Wey will be part of a young blue line brigade for BC, as four freshmen and three sophomores will join the lone senior, Carl Sneep.
Wey, a big presence at 6’2’’, 200 pounds, has put up strong numbers in the USHL, scoring 7 goals and 27 assists while amassing a +22 plus/minus.
EagleInsider caught up with Wey, currently preparing for the USHL playoffs, to discuss his commitment.
EI: You had a lot of schools interested in you. What made you ultimately pick BC?
PW: It was a school that I always had in the back of my mind growing up. I’d always seen the winning titles on television. I’d always dreamed of going there. What put it over the top for me was when I took a visit. I’d seen the campus before but I hadn’t seen the inner workings of the school, and seen all the buildings. I was just really impressed with everything.
EI: A lot of your peers commit to college teams 2 or 3 years before enrolling. What made you decide to wait until the spring before enrolling? Do you feel like it was a good decision for you to wait it out?

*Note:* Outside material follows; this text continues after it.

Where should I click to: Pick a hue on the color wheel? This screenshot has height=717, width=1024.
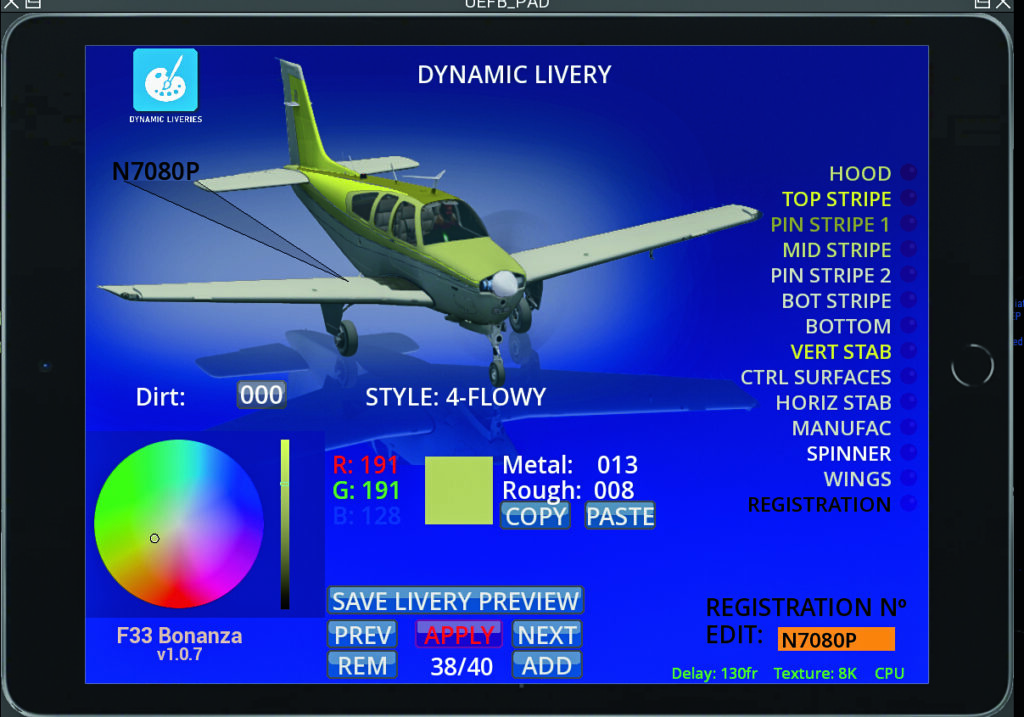(x=178, y=523)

PW: I was just making sure that I made the most informed decision that I could and that I wasn’t rushing into things too much. I was talking to a pretty good number of schools. I wanted to do myself justice and find the best place for me. And I feel that since I took my time, I really feel good that I found a place that’s the best fit for me.

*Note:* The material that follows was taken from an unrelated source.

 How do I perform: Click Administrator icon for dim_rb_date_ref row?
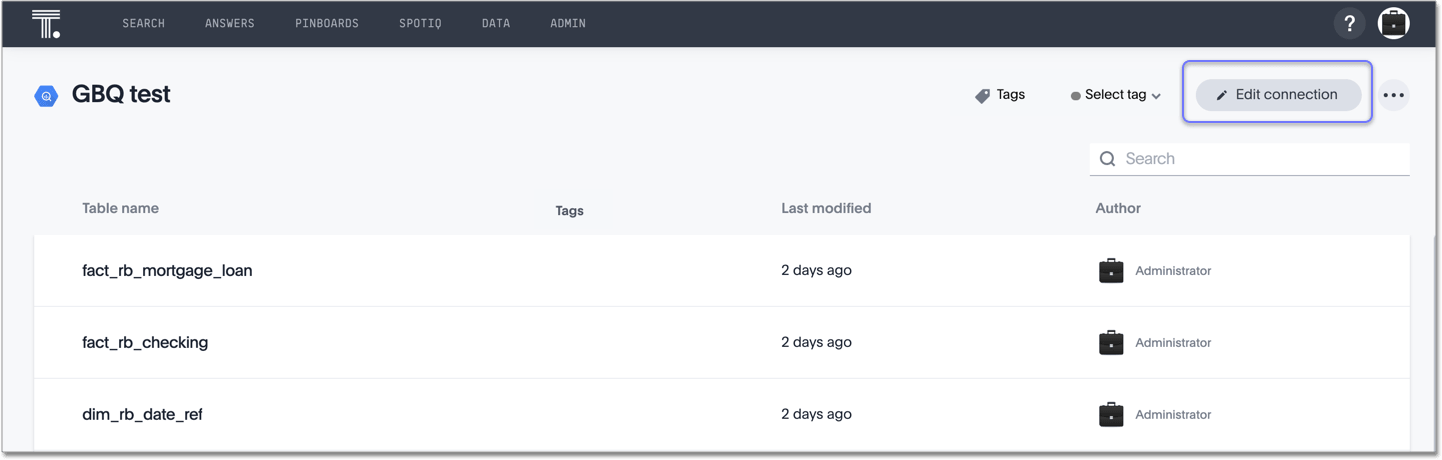1111,415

EI: Talk about some of your experience in the USHL. How has it prepared you for college hockey?
PW: [The USHL] is probably the top junior league in the United States. I came in last year as a pretty young kid and the guys I’m playing against are some of the top junior kids in the nation, and they’re all looking to go D1. Most of them range from 17-21 years old.
The competition is good- it’s a really competitive league because regardless of where teams are in the standings, they’re all looking to move on to the next level. So guys are always playing hard. It’s been a great experience for me.
EI: What are some of your strengths as a player?
PW: I think I’m a strong skater with good mobility. I think my vision and hockey sense are also a strong point of mine, and my ability to move the puck and make a good first pass. I’m pretty solid defensively and I think my vision and puck moving helps me generate offense when the puck’s in the offensive zone.
EI: What are some aspects of your game that you’ve worked on and tried to improve during your time in junior hockey?
PW: My physicality. I’m not a huge hitter. I’ve always hit guys, but I’ve been working on being able to eliminate guys from the puck with hits. I’ve also worked on my shot, and shooting off the pass. I’ve tried to work on and that, and will continue to work on that in the offseason to get ready for the collegiate level.
EI: With Petrecki’s departure, BC was obviously looking at a thin blue line next year. How much did the chance of playing time impact your decision to commit?
PW: That was a big factor for sure. I wouldn’t have made the decision to come in next year if it hadn’t been a situation where I was going to see playing time. I think that was a big factor in my decision.
It was kind of interesting – I’d talked to BC before [Petrecki’s departure ], but after they made their offer, when I was still entertaining multiple options. But the more I started to like BC, it came down to coming in 2009, or coming in 2010. Petrecki leaving was kind of what made the decision to come [in 2009] a no-brainer.
EI: Discuss some of your interactions with Jerry York and the BC coaching staff, and what your impressions have been so far?
PW: I’ve talked to all the coaches on my visit and on the phone, and just at games. I’ve been very impressed with all the members of the coaching staff… Spending time with Coach York is a great honor and privilege given his history and the history of BC hockey. They have really great guys, and they really seem like they know what they’re doing, and they know what it takes to move guys on to the next level.
EI: Do you have an academic major in mind, or are you undecided?
PW: I’m not dead set on it, but I’m thinking of going into the business school, they have a great business school at BC. I’m not sure where exactly I’d want to work from there, but probably something in [business].
EI: Have you played alongside other future Hockey East players in Waterloo?
Nick Pryor and Derek Arnold, who have committed to Maine. Pryor is going to be at Maine next year, and Arnold is still kind of undecided on what year.
Chris Student, who’s committed to Northeastern, is also on my team this year. Last year, I played with Blake Kessel and Matt DiGirolamo, who both ended up on UNH. So I’ve had my fair share of playing with Hockey East players.
EI: What do you think of as a possible role for yourself on the team next year? Have you set any personal goals?
PW: I don’t want to look too far ahead. But I’d say to just contribute as much as I can; even if that means just being a really hard worker in practice… but obviously I have aspirations of having more of a role on the team than that.
Obviously nothing’s going to be given to me; it’s all going to have to be earned. Some of my goals are earning playing time, hopefully playing in every game, and helping the team win in any way possible. Also, some goals for the year are just really develop my game and familiarize myself at the next level and hopefully contribute to the team’s success.